The story of resourcefulness was a common one. Mothers donned trash bags to care for their ailing children as protective gear was simply not available. They taught the do-it-yourself methods to other mothers and family members who faced the same challenges they did.
Experts do not hold back when evaluating the country’s initial response. The world deserves an “F”, according to Larry Gostin, faculty director of the O’Neill Institute for National & Global Health Law at Georgetown University.
“If the world had mobilized rapidly and decisively, we could have saved 10,000 lives, great human hardship, and enormous health and social costs in three of the poorest countries in the world,” he wrote to news organization CNN.

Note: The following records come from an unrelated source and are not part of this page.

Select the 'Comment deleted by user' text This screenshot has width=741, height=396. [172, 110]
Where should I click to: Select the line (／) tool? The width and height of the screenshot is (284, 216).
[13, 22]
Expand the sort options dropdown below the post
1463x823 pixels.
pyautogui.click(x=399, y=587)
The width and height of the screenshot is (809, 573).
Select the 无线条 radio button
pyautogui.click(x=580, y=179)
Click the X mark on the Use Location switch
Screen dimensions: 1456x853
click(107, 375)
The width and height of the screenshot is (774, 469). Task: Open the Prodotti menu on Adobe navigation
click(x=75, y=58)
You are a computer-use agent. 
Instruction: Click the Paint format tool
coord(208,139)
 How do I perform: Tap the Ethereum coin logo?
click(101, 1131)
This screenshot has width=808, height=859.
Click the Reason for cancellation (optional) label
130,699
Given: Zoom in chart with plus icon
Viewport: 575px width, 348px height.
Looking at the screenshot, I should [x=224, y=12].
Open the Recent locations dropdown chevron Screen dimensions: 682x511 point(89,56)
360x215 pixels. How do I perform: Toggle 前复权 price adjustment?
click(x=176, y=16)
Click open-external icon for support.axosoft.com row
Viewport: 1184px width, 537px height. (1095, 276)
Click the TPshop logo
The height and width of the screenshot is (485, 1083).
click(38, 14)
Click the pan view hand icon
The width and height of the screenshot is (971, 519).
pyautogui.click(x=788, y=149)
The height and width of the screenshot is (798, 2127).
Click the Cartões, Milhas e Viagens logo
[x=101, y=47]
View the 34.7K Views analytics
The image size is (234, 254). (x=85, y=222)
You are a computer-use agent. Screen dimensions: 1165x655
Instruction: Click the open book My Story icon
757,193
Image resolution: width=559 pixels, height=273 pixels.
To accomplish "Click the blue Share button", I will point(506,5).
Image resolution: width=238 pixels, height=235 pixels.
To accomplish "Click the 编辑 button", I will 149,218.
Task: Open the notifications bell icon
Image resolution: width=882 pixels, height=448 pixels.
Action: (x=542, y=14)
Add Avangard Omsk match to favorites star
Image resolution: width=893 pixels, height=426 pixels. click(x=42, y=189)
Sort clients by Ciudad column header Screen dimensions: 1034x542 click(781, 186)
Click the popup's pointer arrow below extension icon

There are three reasons the initial response failed:
Ebola hit big cities, with people living in close proximity
West African countries have a severe shortage of doctors, nurses, laboratories and supplies
The tradition of washing dead relatives before burial spread the virus
But the WHO has also been faulted specifically for being too bureaucratic and perfectionist in coordinating efforts to help victims. They routinely questioned teams about their qualifications and held up efforts to reach victims through seemingly endless paperwork.
Even a highly qualified organization like or Center for Disease Control (CDC) was held back initially by the WHO. Those early hours are the most critical – stop the virus then and save many lives. Wait and the spreads gets exponential.
Much of this problem stems from a self-sufficiency bias of the African WHO. Leaders both didn’t appreciate the severity and want to do everything themselves. The two together proved a deadly combination that saw much needed aide languish while victims were unable to get treatment. It was a story of so close and yet so far.
Once the CDC and other leading health officials were granted access, the response progressed well. And, eventually, it worked.
Liberia has now gone 42 days without a new case being reported, twice the maximum incubation period. It can now be deemed Ebola free.
Across Africa its getting better too. Guinea and Sierra Leone each had nine new cases last week, a big decline from the peak of hundreds of new cases a week.